Exercise goal —
Within the records below, find the line containing "The width and height of the screenshot is (830, 466).". Reproduce it and each line after it exactly, and nothing else.

Entries shown —
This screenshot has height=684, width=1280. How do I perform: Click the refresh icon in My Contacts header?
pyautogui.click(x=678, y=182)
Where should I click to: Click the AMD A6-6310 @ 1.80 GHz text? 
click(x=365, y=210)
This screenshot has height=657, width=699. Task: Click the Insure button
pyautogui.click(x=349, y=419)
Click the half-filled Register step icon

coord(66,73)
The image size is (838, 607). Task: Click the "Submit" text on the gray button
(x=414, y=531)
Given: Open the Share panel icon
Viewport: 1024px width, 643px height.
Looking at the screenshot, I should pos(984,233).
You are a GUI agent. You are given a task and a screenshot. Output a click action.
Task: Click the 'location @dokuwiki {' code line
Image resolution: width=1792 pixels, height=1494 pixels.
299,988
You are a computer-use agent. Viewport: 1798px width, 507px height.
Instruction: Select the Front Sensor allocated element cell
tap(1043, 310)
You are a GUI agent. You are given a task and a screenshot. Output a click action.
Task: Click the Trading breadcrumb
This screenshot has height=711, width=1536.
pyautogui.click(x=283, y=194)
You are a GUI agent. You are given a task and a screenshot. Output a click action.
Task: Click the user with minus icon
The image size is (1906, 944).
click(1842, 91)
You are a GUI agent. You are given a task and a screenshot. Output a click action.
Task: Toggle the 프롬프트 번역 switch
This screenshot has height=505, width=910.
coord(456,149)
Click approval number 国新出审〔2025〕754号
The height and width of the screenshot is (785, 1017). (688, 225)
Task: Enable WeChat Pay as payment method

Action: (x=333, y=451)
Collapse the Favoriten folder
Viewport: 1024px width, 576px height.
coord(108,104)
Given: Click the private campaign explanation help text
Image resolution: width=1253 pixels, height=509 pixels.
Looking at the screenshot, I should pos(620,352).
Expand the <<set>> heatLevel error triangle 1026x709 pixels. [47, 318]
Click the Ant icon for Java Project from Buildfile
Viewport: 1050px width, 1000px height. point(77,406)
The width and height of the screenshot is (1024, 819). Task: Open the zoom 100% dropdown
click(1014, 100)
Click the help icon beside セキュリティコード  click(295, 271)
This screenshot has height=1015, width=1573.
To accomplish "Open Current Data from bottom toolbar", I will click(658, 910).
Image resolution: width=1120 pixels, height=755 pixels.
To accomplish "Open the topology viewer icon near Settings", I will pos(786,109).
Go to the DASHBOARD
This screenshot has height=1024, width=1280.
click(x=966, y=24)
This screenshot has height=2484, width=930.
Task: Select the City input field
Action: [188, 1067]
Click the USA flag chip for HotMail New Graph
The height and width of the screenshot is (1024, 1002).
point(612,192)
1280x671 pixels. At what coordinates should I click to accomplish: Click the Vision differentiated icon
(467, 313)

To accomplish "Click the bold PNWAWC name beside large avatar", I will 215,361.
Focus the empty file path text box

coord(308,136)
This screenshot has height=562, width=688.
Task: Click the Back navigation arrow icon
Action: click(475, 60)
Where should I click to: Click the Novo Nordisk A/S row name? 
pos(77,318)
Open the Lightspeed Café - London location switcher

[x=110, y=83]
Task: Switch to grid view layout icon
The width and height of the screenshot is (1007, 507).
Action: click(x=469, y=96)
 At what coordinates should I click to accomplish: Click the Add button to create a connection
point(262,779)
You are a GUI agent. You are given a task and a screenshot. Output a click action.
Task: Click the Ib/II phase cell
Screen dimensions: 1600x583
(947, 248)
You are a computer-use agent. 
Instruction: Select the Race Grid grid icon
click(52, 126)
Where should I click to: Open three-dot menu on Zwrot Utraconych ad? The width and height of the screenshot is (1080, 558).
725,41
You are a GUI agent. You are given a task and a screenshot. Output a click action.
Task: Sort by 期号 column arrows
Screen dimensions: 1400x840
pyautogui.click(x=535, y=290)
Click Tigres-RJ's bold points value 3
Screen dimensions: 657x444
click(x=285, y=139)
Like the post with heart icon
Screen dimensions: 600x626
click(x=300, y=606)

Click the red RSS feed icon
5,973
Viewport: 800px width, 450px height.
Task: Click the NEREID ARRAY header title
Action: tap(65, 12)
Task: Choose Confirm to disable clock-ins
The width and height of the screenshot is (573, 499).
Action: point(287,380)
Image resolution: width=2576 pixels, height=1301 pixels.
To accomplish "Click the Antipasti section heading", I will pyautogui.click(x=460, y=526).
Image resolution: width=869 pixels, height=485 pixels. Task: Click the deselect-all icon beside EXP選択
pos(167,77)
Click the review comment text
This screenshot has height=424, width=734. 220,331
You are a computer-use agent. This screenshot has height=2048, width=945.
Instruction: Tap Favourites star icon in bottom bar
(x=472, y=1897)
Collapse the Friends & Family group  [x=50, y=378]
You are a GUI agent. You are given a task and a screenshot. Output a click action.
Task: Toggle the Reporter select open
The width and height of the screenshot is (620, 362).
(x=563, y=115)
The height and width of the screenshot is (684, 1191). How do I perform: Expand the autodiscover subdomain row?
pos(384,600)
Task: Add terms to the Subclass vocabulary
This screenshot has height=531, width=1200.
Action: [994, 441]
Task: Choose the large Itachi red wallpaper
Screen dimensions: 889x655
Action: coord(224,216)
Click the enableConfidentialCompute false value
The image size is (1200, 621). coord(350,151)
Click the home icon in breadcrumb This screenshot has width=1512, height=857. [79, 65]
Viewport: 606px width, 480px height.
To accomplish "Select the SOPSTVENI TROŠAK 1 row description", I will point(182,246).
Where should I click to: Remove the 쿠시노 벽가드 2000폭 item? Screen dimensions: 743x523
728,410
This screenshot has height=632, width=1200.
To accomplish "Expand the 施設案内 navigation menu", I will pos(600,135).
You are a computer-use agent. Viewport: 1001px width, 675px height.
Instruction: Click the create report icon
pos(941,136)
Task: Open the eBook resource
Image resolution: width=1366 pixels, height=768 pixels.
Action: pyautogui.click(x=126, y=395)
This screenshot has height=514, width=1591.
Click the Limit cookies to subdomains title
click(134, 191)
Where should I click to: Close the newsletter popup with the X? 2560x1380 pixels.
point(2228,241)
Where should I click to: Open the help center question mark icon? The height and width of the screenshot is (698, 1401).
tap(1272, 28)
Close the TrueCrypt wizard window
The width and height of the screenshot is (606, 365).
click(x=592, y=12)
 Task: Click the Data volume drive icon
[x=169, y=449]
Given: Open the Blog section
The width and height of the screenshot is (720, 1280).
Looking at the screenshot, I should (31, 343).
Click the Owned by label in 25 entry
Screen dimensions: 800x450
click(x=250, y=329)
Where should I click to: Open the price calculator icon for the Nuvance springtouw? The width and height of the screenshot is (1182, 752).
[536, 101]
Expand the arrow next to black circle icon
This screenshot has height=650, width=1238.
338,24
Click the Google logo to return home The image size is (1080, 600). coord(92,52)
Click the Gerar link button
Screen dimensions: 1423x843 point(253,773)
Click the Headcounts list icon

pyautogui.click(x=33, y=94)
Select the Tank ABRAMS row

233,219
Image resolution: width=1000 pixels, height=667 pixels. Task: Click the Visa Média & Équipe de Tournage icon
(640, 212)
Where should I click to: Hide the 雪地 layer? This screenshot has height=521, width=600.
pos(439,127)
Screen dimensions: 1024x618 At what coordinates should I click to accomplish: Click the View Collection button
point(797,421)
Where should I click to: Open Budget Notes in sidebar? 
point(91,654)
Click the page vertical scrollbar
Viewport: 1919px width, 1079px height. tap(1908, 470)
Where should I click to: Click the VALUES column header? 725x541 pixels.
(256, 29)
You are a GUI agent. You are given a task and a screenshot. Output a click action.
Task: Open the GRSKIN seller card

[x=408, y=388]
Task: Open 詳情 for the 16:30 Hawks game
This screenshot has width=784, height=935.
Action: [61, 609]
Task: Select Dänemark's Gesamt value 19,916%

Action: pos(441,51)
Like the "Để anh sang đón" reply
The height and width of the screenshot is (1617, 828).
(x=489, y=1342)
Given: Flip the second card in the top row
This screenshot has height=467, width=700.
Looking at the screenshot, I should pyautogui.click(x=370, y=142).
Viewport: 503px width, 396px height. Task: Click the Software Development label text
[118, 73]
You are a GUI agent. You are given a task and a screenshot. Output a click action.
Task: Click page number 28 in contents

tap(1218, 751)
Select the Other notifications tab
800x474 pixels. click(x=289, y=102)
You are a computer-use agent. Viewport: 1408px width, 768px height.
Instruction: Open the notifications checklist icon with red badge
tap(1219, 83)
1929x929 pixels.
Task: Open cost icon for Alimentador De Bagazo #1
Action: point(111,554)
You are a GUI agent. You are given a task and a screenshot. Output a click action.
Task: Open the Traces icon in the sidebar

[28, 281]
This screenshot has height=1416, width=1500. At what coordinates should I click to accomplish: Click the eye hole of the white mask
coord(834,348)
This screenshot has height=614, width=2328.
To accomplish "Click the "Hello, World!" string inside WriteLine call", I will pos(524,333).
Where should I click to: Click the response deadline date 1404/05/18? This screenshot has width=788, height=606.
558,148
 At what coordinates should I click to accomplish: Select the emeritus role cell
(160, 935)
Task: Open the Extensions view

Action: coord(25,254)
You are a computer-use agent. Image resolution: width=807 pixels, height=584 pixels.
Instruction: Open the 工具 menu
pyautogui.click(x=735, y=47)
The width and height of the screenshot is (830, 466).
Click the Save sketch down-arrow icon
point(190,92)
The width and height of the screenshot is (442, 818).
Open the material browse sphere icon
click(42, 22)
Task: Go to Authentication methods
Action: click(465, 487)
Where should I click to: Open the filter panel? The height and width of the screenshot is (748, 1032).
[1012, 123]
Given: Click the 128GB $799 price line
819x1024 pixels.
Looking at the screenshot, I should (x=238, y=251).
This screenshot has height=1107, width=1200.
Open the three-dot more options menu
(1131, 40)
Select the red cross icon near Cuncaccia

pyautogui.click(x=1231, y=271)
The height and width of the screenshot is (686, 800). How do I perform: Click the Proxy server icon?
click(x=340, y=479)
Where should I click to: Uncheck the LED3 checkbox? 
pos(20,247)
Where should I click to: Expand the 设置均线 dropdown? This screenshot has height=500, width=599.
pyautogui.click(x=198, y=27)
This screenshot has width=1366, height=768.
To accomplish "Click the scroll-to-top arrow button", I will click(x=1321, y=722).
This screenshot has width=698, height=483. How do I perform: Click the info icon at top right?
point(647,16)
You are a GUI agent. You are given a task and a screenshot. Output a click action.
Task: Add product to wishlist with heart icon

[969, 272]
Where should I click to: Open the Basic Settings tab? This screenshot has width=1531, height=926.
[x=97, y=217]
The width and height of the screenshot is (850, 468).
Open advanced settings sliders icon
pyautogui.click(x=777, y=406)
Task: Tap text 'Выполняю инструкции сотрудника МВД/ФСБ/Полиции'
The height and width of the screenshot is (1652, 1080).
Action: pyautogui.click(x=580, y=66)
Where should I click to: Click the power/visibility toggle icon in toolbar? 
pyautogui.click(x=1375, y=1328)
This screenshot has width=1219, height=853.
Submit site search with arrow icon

Exercise output —
The width and height of the screenshot is (830, 466).
Click the Save sketch down-arrow icon
point(190,92)
The width and height of the screenshot is (442, 818).
Open the material browse sphere icon
click(42, 22)
Task: Go to Authentication methods
Action: click(465, 487)
Where should I click to: Open the filter panel? The height and width of the screenshot is (748, 1032).
[1012, 123]
Given: Click the 128GB $799 price line
819x1024 pixels.
Looking at the screenshot, I should (x=238, y=251).
This screenshot has height=1107, width=1200.
Open the three-dot more options menu
(1131, 40)
Select the red cross icon near Cuncaccia

pyautogui.click(x=1231, y=271)
The height and width of the screenshot is (686, 800). How do I perform: Click the Proxy server icon?
click(x=340, y=479)
Where should I click to: Uncheck the LED3 checkbox? 
pos(20,247)
Where should I click to: Expand the 设置均线 dropdown? This screenshot has height=500, width=599.
pyautogui.click(x=198, y=27)
This screenshot has width=1366, height=768.
To accomplish "Click the scroll-to-top arrow button", I will click(x=1321, y=722).
This screenshot has width=698, height=483. How do I perform: Click the info icon at top right?
point(647,16)
You are a GUI agent. You are given a task and a screenshot. Output a click action.
Task: Add product to wishlist with heart icon

[969, 272]
Where should I click to: Open the Basic Settings tab? This screenshot has width=1531, height=926.
[x=97, y=217]
The width and height of the screenshot is (850, 468).
Open advanced settings sliders icon
pyautogui.click(x=777, y=406)
Task: Tap text 'Выполняю инструкции сотрудника МВД/ФСБ/Полиции'
The height and width of the screenshot is (1652, 1080).
Action: pyautogui.click(x=580, y=66)
Where should I click to: Click the power/visibility toggle icon in toolbar? 
pyautogui.click(x=1375, y=1328)
This screenshot has width=1219, height=853.
Submit site search with arrow icon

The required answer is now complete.